Homosexuality a Vector in India
While India’s scientists are focused on containing the monkeypox outbreak, the country’s government may encounter societal roadblocks because of the disease’s connection with homosexuality. Gay sex is believed to be fueling the spread of the disease, ABC News reported. Until a Supreme Court of India ruling in 2018, gay sex was punishable by up to 10 years in prison in India.
Virologist and noted HIV expert Ishwar Gilada, MD, who opened India’s first AIDS clinic in 1986, told Bloomberg “anti-gay stigma” in India is causing male patients to avoid getting tested and treated for the disease. He said even before the first monkeypox cases were reported in India, two of his patients—a gay man and a man who identified as bisexual—refused to get tested because they feared being the first monkeypox case in the country.
“They are going underground,” Gilada told Bloomberg.
Did the US Wait Too Long to Begin Testing for Monkeypox?
The rapid growth in cases worldwide and the geographic spread of the disease has left global health experts pessimistic monkeypox can be contained.
NPR reported in June that some experts believe public health agencies ran too few tests in the early months of the outbreak because state health officials used a narrow definition of monkeypox when determining who qualified for testing, and that the US had “dropped the ball” on monkeypox testing.
“I think we missed that train at this point,” Gary Kobinger, PhD, told STAT in mid-July when the number of cases outside of Africa had reached roughly 15,000. Kobinger is Director of the Galveston National Laboratory at the University of Texas Medical Branch and a member of an expert committee that advises the World Health Organization’s Emergencies Program.

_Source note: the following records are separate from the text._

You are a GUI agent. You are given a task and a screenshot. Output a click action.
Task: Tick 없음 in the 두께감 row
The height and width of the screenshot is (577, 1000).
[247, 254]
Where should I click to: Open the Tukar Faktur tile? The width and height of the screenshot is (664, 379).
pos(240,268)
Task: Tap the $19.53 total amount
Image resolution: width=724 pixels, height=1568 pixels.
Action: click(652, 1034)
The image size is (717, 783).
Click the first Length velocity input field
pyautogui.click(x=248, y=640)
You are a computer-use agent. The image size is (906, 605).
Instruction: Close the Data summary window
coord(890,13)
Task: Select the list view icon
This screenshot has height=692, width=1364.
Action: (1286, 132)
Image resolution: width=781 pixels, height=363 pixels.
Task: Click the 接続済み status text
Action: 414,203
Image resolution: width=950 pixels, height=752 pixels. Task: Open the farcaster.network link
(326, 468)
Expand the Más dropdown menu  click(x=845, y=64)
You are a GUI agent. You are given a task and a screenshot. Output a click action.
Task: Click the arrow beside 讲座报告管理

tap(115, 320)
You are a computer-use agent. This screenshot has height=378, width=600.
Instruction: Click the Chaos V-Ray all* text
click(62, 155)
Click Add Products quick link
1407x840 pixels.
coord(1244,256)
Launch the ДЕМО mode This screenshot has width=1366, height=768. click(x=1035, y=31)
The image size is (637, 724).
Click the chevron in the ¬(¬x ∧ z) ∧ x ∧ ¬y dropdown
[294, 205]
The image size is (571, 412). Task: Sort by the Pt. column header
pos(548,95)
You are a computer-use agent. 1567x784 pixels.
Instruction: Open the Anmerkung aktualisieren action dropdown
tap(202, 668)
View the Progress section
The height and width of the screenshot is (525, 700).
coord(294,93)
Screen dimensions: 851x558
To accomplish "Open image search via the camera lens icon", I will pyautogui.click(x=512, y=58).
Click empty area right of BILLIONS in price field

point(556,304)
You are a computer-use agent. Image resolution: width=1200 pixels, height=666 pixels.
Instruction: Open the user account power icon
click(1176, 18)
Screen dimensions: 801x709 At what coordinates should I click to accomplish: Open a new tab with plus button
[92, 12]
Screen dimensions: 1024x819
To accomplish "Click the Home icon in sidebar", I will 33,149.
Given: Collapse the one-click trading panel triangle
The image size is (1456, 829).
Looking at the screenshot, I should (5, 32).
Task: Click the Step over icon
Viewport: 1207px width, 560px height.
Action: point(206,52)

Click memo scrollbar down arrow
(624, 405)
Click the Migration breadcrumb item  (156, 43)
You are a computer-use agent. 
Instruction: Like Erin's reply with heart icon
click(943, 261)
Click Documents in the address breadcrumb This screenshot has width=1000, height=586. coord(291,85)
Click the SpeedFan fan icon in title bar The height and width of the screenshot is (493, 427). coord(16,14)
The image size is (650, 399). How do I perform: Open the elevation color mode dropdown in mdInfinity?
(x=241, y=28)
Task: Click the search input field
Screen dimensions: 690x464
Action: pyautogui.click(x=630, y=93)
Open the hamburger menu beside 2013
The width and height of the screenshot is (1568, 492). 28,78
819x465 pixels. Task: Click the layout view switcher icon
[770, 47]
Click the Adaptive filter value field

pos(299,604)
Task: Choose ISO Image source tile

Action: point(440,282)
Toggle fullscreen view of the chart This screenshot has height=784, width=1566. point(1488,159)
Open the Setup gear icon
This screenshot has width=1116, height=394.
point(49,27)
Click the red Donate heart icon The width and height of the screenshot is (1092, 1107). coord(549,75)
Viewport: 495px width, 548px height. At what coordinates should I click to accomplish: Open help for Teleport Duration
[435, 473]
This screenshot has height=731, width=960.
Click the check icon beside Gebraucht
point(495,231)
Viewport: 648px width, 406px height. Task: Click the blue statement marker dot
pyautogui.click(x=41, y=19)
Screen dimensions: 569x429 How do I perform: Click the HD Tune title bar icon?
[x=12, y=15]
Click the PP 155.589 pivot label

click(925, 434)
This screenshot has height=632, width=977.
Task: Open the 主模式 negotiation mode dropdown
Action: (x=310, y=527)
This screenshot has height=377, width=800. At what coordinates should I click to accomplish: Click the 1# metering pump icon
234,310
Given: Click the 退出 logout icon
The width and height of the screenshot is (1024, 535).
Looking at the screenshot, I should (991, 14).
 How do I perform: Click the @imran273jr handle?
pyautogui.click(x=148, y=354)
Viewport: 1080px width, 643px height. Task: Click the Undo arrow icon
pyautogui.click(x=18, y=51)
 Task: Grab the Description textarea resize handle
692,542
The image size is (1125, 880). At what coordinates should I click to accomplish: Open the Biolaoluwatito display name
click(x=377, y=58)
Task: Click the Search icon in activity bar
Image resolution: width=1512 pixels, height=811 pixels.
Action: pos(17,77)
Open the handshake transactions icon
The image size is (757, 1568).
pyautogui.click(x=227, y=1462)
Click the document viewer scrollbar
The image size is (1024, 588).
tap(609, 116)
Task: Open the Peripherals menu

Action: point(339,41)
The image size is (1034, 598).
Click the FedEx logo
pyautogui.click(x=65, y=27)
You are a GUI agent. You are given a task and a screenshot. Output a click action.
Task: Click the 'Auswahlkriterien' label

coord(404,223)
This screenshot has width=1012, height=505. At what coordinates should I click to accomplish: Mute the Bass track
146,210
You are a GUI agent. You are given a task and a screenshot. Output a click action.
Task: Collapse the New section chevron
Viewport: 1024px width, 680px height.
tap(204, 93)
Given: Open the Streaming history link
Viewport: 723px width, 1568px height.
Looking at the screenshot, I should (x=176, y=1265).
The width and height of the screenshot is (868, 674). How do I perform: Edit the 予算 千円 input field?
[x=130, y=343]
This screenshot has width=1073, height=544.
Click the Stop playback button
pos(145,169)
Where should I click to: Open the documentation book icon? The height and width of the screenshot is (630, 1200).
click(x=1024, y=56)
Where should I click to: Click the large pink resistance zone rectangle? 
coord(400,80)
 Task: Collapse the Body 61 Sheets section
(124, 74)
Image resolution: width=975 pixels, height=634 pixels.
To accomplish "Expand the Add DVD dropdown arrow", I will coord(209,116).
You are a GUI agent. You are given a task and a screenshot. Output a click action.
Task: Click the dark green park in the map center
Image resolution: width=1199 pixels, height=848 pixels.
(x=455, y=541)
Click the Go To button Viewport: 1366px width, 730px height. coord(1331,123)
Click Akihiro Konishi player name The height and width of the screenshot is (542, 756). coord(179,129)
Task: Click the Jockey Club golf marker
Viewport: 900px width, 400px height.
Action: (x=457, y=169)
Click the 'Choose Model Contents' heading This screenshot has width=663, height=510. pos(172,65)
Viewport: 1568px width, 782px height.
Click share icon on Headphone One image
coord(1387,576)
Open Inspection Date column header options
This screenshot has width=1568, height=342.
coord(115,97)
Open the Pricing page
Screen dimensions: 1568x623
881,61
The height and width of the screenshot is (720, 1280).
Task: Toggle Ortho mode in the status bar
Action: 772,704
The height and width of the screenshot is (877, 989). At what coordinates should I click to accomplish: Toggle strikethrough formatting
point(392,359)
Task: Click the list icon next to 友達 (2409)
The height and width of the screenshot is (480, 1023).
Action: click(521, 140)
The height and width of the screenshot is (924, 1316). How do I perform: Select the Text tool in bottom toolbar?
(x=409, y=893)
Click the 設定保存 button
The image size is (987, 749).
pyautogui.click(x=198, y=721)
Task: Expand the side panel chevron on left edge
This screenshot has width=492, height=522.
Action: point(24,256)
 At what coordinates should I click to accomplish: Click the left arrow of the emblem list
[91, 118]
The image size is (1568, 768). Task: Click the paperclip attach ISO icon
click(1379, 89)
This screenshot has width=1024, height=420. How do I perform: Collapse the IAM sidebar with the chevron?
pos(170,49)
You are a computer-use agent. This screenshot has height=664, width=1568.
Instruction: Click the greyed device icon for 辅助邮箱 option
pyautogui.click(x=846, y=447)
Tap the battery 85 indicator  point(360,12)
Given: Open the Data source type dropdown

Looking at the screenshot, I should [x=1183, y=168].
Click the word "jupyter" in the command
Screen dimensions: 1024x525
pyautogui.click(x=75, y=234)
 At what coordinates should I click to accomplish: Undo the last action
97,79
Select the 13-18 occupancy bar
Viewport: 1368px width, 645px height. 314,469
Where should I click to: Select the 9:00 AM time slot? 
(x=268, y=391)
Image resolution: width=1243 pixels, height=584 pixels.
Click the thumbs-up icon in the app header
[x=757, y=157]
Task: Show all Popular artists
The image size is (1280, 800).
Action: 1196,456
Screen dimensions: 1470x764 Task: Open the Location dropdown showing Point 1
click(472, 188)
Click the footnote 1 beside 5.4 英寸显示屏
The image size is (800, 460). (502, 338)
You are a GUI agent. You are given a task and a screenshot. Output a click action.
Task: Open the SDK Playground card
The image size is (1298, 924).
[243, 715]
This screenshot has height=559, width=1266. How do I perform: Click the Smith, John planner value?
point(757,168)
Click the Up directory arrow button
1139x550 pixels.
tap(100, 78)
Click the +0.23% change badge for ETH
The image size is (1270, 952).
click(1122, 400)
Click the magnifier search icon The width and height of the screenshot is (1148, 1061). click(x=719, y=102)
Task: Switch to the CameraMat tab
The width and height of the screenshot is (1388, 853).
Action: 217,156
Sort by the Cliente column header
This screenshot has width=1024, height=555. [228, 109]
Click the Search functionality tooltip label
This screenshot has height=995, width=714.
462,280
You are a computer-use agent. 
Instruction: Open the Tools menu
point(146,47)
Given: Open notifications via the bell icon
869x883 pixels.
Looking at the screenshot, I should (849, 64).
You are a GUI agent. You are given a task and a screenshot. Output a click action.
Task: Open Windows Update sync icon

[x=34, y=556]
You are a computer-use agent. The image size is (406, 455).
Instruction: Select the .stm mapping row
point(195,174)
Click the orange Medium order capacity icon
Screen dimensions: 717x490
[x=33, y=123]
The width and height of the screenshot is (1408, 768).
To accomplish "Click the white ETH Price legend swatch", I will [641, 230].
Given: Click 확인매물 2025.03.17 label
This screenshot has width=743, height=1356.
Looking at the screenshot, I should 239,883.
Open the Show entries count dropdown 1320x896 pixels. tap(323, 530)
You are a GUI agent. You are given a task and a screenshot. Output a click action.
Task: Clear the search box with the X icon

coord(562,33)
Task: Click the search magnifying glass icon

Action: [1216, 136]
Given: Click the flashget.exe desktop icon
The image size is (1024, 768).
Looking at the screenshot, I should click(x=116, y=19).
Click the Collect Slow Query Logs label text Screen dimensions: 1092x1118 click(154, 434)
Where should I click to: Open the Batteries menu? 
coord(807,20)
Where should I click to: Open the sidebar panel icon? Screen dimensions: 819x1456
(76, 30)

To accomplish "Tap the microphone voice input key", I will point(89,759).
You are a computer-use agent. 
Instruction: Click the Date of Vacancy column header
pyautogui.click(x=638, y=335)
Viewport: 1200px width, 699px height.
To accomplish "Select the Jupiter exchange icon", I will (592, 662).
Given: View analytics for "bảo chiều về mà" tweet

And in “New Monkeypox Challenges Abound for Public Health Agencies as Virus Travels Beyond Traditional Hotspots,” Dark Daily reported on how monkeypox has spread beyond its traditional geography and that health officials are worried that diminishing smallpox vaccinations, which offered people some protection against the infectious disease, is contributing to increased spread of monkeypox.
As of Sept. 19, 2022, there were 62,406 confirmed cases worldwide, according to the CDC.
As clinical laboratories attempt to recover from the workload created by the COVID-19 pandemic, monkeypox appears to be the next endemic to test the mettle of lab professionals. Only time will tell if America and other western nations failed to act as expeditiously as India in curbing spread of this latest deadly disease.